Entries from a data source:
-------

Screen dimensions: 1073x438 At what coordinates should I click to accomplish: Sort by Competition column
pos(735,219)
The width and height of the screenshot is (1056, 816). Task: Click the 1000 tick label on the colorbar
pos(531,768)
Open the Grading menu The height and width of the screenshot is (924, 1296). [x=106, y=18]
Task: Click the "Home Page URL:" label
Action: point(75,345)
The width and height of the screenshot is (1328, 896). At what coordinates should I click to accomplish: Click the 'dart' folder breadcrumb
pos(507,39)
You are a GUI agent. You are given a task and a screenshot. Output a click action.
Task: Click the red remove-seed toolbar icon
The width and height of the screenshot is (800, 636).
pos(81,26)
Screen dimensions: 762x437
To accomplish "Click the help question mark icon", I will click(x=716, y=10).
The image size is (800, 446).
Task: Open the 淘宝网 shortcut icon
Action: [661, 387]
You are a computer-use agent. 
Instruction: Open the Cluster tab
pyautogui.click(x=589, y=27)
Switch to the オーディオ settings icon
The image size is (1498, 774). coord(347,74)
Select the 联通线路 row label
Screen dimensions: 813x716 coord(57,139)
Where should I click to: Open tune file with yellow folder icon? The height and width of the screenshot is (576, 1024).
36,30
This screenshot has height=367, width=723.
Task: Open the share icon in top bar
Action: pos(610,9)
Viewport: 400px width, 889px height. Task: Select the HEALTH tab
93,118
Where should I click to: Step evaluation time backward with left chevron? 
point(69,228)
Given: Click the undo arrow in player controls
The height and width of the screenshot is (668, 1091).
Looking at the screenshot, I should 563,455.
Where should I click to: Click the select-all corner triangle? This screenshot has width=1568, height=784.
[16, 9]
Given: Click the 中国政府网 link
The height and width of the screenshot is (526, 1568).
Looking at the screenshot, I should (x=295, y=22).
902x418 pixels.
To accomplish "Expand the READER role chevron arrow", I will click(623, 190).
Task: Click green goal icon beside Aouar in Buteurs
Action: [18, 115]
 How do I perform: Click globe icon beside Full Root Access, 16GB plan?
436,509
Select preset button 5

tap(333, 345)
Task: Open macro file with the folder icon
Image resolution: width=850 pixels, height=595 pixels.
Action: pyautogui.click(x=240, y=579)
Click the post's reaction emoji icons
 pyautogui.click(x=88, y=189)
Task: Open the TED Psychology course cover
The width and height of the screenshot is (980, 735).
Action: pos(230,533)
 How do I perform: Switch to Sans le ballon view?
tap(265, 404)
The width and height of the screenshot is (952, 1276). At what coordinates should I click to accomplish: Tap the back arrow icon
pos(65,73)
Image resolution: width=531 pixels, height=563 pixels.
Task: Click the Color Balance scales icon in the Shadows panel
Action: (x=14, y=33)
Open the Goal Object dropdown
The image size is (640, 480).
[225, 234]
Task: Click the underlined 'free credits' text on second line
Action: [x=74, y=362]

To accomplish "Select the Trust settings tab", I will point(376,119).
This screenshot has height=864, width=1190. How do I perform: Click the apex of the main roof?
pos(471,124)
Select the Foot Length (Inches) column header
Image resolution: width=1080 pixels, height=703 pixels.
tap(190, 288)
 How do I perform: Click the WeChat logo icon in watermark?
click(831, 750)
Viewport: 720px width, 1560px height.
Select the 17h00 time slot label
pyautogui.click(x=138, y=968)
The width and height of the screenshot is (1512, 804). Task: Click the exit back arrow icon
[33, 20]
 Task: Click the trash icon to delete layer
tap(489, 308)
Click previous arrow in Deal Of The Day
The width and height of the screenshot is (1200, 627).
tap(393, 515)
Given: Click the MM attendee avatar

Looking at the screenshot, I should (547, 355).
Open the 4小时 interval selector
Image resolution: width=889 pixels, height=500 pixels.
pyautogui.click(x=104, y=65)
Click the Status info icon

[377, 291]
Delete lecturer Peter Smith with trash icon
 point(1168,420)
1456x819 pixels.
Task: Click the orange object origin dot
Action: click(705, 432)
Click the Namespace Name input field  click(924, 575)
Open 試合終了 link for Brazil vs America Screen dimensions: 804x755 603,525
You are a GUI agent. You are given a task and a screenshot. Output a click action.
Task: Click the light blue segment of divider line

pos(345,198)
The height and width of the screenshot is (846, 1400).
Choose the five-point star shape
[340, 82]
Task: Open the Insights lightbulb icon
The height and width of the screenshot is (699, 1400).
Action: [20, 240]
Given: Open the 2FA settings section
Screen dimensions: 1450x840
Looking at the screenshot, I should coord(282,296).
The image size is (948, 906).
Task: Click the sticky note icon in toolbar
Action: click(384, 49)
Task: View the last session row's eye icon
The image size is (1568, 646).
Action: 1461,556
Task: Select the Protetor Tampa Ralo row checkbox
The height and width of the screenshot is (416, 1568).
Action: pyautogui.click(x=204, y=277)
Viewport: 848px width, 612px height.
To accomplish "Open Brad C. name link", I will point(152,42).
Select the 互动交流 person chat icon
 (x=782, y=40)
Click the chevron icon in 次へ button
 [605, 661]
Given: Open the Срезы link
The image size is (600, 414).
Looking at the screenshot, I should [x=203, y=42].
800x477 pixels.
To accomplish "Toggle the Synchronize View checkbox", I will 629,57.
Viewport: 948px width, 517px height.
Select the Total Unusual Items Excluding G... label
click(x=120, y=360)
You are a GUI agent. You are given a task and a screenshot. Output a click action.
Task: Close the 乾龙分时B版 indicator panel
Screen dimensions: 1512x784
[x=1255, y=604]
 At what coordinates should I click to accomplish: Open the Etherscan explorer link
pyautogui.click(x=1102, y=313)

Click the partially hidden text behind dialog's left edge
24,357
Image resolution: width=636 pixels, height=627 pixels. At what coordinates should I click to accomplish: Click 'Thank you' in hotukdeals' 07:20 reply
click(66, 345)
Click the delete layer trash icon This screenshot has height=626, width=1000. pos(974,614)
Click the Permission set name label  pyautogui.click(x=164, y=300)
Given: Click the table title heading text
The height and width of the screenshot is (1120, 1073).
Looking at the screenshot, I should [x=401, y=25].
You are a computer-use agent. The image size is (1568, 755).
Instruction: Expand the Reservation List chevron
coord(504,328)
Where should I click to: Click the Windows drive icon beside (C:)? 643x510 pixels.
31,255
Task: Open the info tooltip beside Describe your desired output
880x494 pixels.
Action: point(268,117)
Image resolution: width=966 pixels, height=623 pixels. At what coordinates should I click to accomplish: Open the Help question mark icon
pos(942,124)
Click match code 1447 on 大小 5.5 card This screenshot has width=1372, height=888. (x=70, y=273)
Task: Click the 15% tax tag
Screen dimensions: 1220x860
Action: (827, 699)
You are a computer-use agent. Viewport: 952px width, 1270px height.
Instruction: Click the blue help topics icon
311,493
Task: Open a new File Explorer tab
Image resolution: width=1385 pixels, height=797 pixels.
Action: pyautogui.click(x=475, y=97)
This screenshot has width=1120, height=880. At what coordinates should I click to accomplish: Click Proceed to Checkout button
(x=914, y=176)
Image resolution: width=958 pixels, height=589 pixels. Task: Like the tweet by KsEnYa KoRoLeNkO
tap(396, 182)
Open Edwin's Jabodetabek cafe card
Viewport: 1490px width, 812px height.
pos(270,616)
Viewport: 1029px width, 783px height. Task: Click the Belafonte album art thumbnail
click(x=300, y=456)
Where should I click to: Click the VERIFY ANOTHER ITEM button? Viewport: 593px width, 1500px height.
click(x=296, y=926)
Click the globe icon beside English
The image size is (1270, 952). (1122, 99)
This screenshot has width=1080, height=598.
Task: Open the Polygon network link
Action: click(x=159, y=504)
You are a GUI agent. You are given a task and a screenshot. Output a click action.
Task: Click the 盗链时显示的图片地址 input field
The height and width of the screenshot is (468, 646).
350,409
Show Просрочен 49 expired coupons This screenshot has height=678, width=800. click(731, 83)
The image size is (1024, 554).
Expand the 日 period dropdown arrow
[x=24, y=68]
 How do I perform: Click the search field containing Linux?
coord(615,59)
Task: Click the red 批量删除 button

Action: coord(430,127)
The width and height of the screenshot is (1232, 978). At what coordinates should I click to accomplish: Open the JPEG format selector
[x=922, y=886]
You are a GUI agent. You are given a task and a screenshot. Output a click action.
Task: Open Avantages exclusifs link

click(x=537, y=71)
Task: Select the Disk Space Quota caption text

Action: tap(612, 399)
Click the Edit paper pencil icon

-------

● **Problem requirements**
Reproduce the entries exactly, from the first one through the line containing "Action: pyautogui.click(x=240, y=579)".

● **Reply to the task**
Screen dimensions: 1073x438 At what coordinates should I click to accomplish: Sort by Competition column
pos(735,219)
The width and height of the screenshot is (1056, 816). Task: Click the 1000 tick label on the colorbar
pos(531,768)
Open the Grading menu The height and width of the screenshot is (924, 1296). [x=106, y=18]
Task: Click the "Home Page URL:" label
Action: point(75,345)
The width and height of the screenshot is (1328, 896). At what coordinates should I click to accomplish: Click the 'dart' folder breadcrumb
pos(507,39)
You are a GUI agent. You are given a task and a screenshot. Output a click action.
Task: Click the red remove-seed toolbar icon
The width and height of the screenshot is (800, 636).
pos(81,26)
Screen dimensions: 762x437
To accomplish "Click the help question mark icon", I will click(x=716, y=10).
The image size is (800, 446).
Task: Open the 淘宝网 shortcut icon
Action: [661, 387]
You are a computer-use agent. 
Instruction: Open the Cluster tab
pyautogui.click(x=589, y=27)
Switch to the オーディオ settings icon
The image size is (1498, 774). coord(347,74)
Select the 联通线路 row label
Screen dimensions: 813x716 coord(57,139)
Where should I click to: Open tune file with yellow folder icon? The height and width of the screenshot is (576, 1024).
36,30
This screenshot has height=367, width=723.
Task: Open the share icon in top bar
Action: pos(610,9)
Viewport: 400px width, 889px height. Task: Select the HEALTH tab
93,118
Where should I click to: Step evaluation time backward with left chevron? 
point(69,228)
Given: Click the undo arrow in player controls
The height and width of the screenshot is (668, 1091).
Looking at the screenshot, I should 563,455.
Where should I click to: Click the select-all corner triangle? This screenshot has width=1568, height=784.
[16, 9]
Given: Click the 中国政府网 link
The height and width of the screenshot is (526, 1568).
Looking at the screenshot, I should (x=295, y=22).
902x418 pixels.
To accomplish "Expand the READER role chevron arrow", I will click(623, 190).
Task: Click green goal icon beside Aouar in Buteurs
Action: [18, 115]
 How do I perform: Click globe icon beside Full Root Access, 16GB plan?
436,509
Select preset button 5

tap(333, 345)
Task: Open macro file with the folder icon
Image resolution: width=850 pixels, height=595 pixels.
Action: pyautogui.click(x=240, y=579)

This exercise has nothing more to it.